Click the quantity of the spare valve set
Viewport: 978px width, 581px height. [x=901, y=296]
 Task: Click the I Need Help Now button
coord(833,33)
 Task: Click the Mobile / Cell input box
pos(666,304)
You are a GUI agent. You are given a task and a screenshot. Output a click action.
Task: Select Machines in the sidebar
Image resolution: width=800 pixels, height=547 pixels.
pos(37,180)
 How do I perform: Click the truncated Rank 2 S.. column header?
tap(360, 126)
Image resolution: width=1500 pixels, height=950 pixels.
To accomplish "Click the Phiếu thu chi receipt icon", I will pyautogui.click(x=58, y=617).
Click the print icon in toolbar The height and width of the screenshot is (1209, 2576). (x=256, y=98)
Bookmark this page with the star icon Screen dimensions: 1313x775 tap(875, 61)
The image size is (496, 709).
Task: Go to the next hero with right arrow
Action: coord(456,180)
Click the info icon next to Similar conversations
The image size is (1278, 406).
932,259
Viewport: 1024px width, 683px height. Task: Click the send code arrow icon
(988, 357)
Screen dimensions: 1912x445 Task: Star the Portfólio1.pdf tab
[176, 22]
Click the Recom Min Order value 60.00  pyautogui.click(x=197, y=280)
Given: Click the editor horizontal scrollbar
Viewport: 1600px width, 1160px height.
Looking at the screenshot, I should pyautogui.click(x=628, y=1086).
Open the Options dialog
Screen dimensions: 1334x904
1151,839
# # #
Print each entry above exactly as given.

● **Written solution**
Click the quantity of the spare valve set
Viewport: 978px width, 581px height. [x=901, y=296]
 Task: Click the I Need Help Now button
coord(833,33)
 Task: Click the Mobile / Cell input box
pos(666,304)
You are a GUI agent. You are given a task and a screenshot. Output a click action.
Task: Select Machines in the sidebar
Image resolution: width=800 pixels, height=547 pixels.
pos(37,180)
 How do I perform: Click the truncated Rank 2 S.. column header?
tap(360, 126)
Image resolution: width=1500 pixels, height=950 pixels.
To accomplish "Click the Phiếu thu chi receipt icon", I will pyautogui.click(x=58, y=617).
Click the print icon in toolbar The height and width of the screenshot is (1209, 2576). (x=256, y=98)
Bookmark this page with the star icon Screen dimensions: 1313x775 tap(875, 61)
The image size is (496, 709).
Task: Go to the next hero with right arrow
Action: coord(456,180)
Click the info icon next to Similar conversations
The image size is (1278, 406).
932,259
Viewport: 1024px width, 683px height. Task: Click the send code arrow icon
(988, 357)
Screen dimensions: 1912x445 Task: Star the Portfólio1.pdf tab
[176, 22]
Click the Recom Min Order value 60.00  pyautogui.click(x=197, y=280)
Given: Click the editor horizontal scrollbar
Viewport: 1600px width, 1160px height.
Looking at the screenshot, I should pyautogui.click(x=628, y=1086).
Open the Options dialog
Screen dimensions: 1334x904
1151,839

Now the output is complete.